▶ Document excerpt
>>>

A sermon from The Rev. Linda Mackie Griggs for Pentecost 25
“…but as for me and my household, we will serve the Lord.”
In last week’s lesson from the Hebrew Scriptures Joshua son of Nun, then a young man, led the Israelites miraculously across the Jordan—on dry land between two walls of water– a mirror image of Moses’ crossing of the Red Sea. God’s charge to Joshua was to enter the Land of Canaan and rid it of everyone who lived there, thus fulfilling God’s promise to Abraham, Isaac and Jacob. The list of targeted groups comes tumbling off the page; Canaanites, Hittites, Hivites, Perizzites, Girgashites, Amorites, and Jebusites—It was Joshua’s responsibility to clear them all out.
All of them.
If you’ve read the book of Joshua all the way through, you’ve seen that Joshua was not completely successful. As he gathered the people at Shechem at the end of his life, everyone knew that there were any number of Canaanites, Hittites, Hivites, Perizzites, Girgashites, Amorites, and Jebusites still living in the land. For example, the entire Canaanite family of Rahab was spared because she helped two Israelite spies. And the sneaky Canaanites of the city of Gibeon, terrified of being obliterated by Joshua’s army, managed to outsmart Joshua by disguising themselves as travelers from a faraway country seeking a peace treaty. And Joshua had to honor it once he realized their deception. So the Gibeonites stayed. And these weren’t the only ones.
So Joshua’s record as a total conqueror is, let us say, not so total. Why?
The only way to read Scripture really fruitfully is, as I have often said, to look deeper; to interrogate the text. In Joshua, we already struggle with episodes of apparently divinely sanctioned violence that are woven throughout the book. Now add to that the fact that this violence, even with God’s supposed blessing and aid, still hasn’t accomplished what it was supposed to do. The writer wants us to take a closer look.
So today’s story takes place at the end of Joshua’s life, with a farewell address. He begins by reminding the people of their story, going all the way back to Abraham. And right there, in his first words, is the key: “Terah and his sons Abraham and Nahor lived beyond the Euphrates and served other gods.” Let that sink in. In other words, the origins of the Israelites are outside of the land. The entire history of the people of God is peppered with the concept of Outsiders and Otherness: Jacob’s family lived—where? — in Canaan before going to Egypt to be with Joseph. So the Israelites—all twelve tribes— had their origins in the very land that Joshua was charged with cleansing. So you see, Otherness—who is insider and who is outsider, who is alien and who is native, this is the confusion that has been built into the very DNA of the people of God.
And the fact that Joshua had failed to eradicate the Other in the land is the writer’s way of telling us that Otherness is built inescapably into all of us. We are always in some kind of relationship—healthy, unhealthy, or somewhere in between—with Otherness. Culturally and socially we must co-exist with those who are different from us and who see things differently. Psychologically we must learn to identify and live with our shadow—the parts of us that we would rather hide from the outside world. And as much as we may wish to wall ourselves off, internally or externally, we just can’t. We’re stuck with each other and ourselves. This is a fundamental truth of our identity as the people of God.
The issue was never really the Canaanites, Hittites, Hivites, Perizzites, Girgashites, Amorites, and Jebusites themselves. It was what they worshiped. God desired the people to worship only the one God who created them, and who liberated them from Egypt. God called the people to turn away from other gods and idols. And in doing so God was calling them to become a different kind of Other: the kind who didn’t fit in with the prevailing social norms of idol worship.

<<<

▶ Source material
>>>

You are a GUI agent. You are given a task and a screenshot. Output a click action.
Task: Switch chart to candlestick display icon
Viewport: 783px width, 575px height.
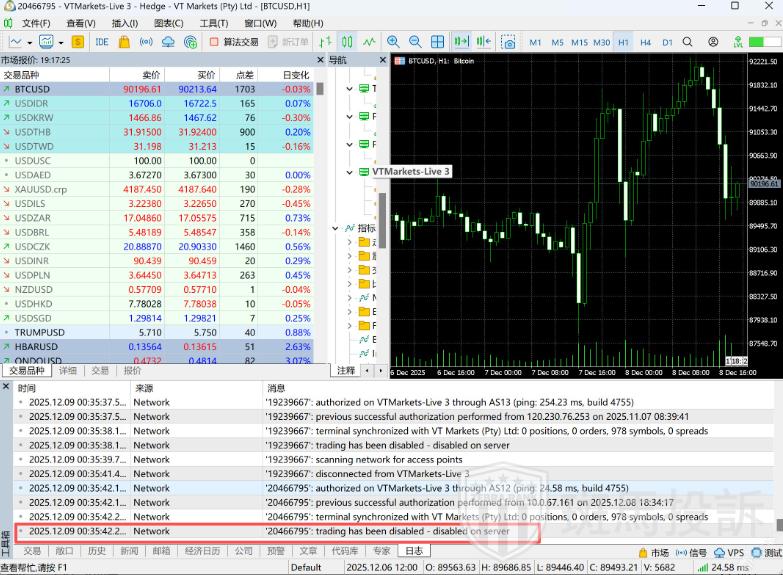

<<<

▶ What this exercise asks
(a) Quote the part of the sermon on Joshua starting with "If you’ve read" and going on through "the only ones.".
(b) Write what comes next in the sermon on Joshua, picking up right after its last sentence.

▶ Activity answers
(a)
If you’ve read the book of Joshua all the way through, you’ve seen that Joshua was not completely successful. As he gathered the people at Shechem at the end of his life, everyone knew that there were any number of Canaanites, Hittites, Hivites, Perizzites, Girgashites, Amorites, and Jebusites still living in the land. For example, the entire Canaanite family of Rahab was spared because she helped two Israelite spies. And the sneaky Canaanites of the city of Gibeon, terrified of being obliterated by Joshua’s army, managed to outsmart Joshua by disguising themselves as travelers from a faraway country seeking a peace treaty. And Joshua had to honor it once he realized their deception. So the Gibeonites stayed. And these weren’t the only ones.

(b)
The kind of Other that was countercultural.
The beguiling thing about idols was that they were so…tactile. So comfortable. Made of wood and stone, they were created by human hands. And if they could be created and molded, then, whether people admitted it or not, the gods that they represented could be created and molded as well. The God of Israel couldn’t be molded or manipulated. The God of Israel could not be controlled.
To follow a God like that requires more than the motor skills to carve or sculpt. It requires trust. Trust in the love, provision, and presence of that which is unseeable, unknowable and uncontrollable. It requires the courage to go against the cultural grain; to be willing to face and endure the discomfort of others’ skepticism, disdain, or even anger. But mostly it involves letting go of something that has become an idol in itself: Fear.
To release fear and to embrace trust, that is to become Other.
“…Therefore we also will serve the Lord, for he is our God.”
Joshua knew from previous experience with the people during Moses’ leadership that their newfound zeal for his call to forsake idols would ebb and flow, so he tested them by saying, in effect, “Are you SURE you want to do this? God is not amenable to domestication.” And with good intentions their response was enthusiastic as they declared their renunciation of idols and their desire to worship the one God.
They chose the way of Otherness.
I wonder. Could we do that? Could the Church really do that? Be Other?
In a way we are already. On a Sunday morning, when we can choose to be anywhere else, we choose to be here, and that in itself is a countercultural act these days. The fact that on this Ingathering Sunday we choose to offer back to God a portion of our treasure is an act of faith and gratitude that no one takes for granted.
Perhaps there is an even broader invitation for us, though; broader than Sunday and broader than pledging in order to keep the lights on. Can we also hear an invitation to ponder the competing idols that hold us back from fully embracing our Otherness?
In the Bishop’s address to Convention last weekend—the day before the latest gun violence in Texas—he expressed his concern for the spirit of division, anger and fear that has taken hold in our world. He worries that people have become so estranged from one another that our basic institutions can barely function. Even family relationships are suffering. And violence—violent words and violent actions—is claiming more victims by the day.
The god (little g god) of fear—of scarcity, change, difference; of failure, death, or loneliness; the fear of our corporate and individual shadow selves—this fear has caused us to mold and sculpt numerous idols; idols that we think we can control but that end up controlling us. I don’t need to make a list. You can find that in the headlines.
It seems to be the norm now. But isn’t the church called to a different normal? Doesn’t God (big G God) call us to be Other, and to show a world that fears Otherness a better way—a Gospel way of compassion and justice, a way of listening rather than walling ourselves off in (literally or figuratively) armed echo chambers? Can we let God transform the idols born of fear into a spirit of faith and trust in a God who loves us and nourishes us for the challenges of a wounded world?
The Church is Other. The Church keeps its lights on because it is called to be a beacon—a lighthouse in the darkness where the waves threaten to overwhelm and the rocks lurk beneath the surface. The Church—that’s us—can signal sanctuary for a world in fear. The church is not a luxury. We are a vital necessity, and we’re called, each and every one of us, to live into that, through trust and faith.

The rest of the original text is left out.